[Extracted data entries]
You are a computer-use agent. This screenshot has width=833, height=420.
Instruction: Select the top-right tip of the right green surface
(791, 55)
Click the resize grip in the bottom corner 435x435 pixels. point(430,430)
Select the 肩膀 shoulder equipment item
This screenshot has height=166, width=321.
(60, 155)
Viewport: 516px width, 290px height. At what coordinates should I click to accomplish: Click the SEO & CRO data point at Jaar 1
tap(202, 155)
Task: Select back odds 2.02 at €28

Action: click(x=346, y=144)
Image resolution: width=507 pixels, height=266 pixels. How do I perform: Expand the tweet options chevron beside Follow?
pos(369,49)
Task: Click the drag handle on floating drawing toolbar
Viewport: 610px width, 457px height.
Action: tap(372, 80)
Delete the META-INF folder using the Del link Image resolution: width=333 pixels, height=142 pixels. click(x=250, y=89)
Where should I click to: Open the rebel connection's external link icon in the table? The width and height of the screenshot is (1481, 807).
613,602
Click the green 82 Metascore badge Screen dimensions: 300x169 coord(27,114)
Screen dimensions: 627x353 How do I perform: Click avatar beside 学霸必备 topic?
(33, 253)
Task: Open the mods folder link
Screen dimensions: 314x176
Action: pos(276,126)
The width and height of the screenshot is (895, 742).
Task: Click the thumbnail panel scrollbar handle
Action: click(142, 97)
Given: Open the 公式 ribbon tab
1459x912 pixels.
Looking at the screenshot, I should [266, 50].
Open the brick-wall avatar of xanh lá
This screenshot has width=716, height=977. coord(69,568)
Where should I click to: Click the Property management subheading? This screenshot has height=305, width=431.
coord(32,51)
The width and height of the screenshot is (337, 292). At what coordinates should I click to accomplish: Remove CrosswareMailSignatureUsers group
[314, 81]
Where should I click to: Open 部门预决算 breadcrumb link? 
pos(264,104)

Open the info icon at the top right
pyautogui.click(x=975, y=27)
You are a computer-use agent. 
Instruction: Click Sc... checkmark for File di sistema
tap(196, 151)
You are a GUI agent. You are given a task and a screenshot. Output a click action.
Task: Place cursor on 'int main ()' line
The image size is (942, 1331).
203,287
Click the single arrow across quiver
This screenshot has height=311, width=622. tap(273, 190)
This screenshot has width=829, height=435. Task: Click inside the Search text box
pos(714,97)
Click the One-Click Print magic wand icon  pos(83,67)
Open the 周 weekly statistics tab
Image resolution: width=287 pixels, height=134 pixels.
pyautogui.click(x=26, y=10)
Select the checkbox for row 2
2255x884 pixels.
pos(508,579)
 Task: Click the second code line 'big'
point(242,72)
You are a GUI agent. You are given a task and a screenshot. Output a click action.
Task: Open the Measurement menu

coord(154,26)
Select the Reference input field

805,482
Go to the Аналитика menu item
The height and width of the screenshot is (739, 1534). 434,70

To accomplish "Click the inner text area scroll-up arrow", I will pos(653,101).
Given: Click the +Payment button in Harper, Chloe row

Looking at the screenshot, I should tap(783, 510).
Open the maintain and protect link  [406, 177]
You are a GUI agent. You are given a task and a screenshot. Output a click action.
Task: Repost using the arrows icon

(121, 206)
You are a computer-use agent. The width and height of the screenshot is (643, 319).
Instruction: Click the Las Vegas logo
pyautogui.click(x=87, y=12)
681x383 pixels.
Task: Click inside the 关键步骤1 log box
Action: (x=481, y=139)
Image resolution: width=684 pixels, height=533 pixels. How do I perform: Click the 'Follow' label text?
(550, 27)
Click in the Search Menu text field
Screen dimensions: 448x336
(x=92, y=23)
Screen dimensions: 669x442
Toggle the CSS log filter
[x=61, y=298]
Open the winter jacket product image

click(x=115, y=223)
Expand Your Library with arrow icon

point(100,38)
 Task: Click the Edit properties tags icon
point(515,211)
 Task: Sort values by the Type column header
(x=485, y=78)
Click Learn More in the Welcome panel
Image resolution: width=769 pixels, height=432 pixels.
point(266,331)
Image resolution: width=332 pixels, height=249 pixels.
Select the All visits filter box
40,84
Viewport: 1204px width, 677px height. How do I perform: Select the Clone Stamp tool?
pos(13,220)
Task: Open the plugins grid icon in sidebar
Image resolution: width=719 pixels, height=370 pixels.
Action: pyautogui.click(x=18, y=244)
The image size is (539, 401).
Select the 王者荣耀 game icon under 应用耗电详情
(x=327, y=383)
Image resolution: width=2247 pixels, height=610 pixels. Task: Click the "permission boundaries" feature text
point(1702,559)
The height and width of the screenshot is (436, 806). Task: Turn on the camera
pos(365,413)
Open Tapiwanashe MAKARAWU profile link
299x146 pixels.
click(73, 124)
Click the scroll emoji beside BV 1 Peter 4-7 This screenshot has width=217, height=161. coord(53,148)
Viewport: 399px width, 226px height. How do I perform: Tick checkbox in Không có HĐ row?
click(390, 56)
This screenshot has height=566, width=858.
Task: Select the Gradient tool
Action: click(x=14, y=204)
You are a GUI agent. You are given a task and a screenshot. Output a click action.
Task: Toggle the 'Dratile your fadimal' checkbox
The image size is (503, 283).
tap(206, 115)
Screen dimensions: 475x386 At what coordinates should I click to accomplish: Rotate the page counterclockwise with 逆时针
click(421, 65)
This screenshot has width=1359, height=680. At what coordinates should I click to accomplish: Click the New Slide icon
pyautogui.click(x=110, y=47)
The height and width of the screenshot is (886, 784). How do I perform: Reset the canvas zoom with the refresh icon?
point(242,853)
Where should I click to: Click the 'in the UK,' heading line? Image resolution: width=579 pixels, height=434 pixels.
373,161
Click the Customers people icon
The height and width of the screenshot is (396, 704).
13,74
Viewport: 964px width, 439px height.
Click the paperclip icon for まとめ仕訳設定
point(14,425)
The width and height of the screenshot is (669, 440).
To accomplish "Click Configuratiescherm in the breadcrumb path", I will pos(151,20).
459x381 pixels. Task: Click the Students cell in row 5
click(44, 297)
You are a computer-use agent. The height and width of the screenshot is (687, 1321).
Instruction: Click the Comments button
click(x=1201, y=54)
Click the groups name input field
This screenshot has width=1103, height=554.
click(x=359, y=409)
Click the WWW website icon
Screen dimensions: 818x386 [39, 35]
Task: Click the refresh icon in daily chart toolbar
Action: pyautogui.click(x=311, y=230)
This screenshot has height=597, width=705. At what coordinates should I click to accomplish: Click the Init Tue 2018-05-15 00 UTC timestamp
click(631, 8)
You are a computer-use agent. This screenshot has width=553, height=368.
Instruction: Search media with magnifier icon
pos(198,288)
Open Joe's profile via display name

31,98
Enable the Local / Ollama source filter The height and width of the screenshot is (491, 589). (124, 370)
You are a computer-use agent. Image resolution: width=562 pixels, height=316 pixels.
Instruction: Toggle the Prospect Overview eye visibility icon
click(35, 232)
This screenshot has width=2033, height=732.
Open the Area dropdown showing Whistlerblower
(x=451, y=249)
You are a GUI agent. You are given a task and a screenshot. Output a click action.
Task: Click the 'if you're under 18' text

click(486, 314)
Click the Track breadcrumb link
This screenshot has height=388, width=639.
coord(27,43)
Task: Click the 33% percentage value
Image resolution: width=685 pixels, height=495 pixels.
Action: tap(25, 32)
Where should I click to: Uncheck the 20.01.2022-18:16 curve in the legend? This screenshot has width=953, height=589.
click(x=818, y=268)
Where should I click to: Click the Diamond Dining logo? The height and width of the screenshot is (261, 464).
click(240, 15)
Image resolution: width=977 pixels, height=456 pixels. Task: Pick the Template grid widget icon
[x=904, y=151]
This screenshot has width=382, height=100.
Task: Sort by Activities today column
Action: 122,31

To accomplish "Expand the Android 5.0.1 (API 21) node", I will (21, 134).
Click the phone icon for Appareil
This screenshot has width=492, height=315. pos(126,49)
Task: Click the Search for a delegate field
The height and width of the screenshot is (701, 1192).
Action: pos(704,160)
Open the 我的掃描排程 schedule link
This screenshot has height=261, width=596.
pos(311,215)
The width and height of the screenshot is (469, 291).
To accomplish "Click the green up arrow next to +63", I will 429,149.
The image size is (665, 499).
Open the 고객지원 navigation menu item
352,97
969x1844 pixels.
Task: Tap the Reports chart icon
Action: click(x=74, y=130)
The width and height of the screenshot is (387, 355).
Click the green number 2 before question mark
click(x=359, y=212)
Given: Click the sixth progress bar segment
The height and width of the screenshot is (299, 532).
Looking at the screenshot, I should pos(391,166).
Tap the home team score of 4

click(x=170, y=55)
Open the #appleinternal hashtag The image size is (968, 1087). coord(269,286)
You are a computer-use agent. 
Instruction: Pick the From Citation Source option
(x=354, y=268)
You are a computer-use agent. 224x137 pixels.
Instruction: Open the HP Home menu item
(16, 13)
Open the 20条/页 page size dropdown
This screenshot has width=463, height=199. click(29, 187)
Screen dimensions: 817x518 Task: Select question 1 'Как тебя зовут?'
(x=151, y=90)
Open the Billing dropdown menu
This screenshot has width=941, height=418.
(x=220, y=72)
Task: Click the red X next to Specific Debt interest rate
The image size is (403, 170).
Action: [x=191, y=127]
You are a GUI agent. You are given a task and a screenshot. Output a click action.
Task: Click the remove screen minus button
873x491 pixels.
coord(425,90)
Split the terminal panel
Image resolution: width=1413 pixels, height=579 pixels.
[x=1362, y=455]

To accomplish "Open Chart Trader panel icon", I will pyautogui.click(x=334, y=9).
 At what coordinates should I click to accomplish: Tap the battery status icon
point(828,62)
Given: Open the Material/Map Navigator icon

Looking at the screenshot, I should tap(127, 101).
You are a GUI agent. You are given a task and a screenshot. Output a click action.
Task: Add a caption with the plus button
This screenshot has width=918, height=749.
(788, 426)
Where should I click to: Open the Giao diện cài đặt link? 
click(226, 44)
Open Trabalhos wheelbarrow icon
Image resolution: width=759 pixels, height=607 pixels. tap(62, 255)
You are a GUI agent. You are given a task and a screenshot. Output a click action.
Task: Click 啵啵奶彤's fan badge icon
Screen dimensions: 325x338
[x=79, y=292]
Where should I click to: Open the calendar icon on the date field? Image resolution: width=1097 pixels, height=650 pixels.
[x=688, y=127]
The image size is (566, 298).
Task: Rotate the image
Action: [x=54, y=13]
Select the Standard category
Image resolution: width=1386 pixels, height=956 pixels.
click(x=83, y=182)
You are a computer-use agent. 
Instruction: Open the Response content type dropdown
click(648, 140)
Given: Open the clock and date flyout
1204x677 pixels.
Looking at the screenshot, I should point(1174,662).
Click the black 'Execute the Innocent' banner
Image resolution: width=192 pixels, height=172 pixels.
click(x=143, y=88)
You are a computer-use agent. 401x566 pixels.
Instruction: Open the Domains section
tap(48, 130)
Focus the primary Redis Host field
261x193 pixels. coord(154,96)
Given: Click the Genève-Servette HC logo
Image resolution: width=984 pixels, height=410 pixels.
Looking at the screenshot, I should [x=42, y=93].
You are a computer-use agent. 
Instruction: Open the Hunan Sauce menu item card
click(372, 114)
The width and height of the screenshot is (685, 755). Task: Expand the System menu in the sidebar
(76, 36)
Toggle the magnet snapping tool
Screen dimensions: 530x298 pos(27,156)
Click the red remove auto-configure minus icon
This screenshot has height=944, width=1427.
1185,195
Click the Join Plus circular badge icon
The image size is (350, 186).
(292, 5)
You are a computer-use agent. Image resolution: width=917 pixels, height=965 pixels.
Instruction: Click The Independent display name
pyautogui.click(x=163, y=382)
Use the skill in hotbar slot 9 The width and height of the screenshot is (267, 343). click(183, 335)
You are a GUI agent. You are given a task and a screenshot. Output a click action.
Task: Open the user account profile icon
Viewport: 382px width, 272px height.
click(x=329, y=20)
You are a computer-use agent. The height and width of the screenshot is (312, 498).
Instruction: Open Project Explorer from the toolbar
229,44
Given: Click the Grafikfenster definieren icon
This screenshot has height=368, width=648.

• Directions for this task: Where a line above contains the word "badge", show that line.

• Task response:
Click the green 82 Metascore badge Screen dimensions: 300x169 coord(27,114)
Task: Click 啵啵奶彤's fan badge icon
Click the Join Plus circular badge icon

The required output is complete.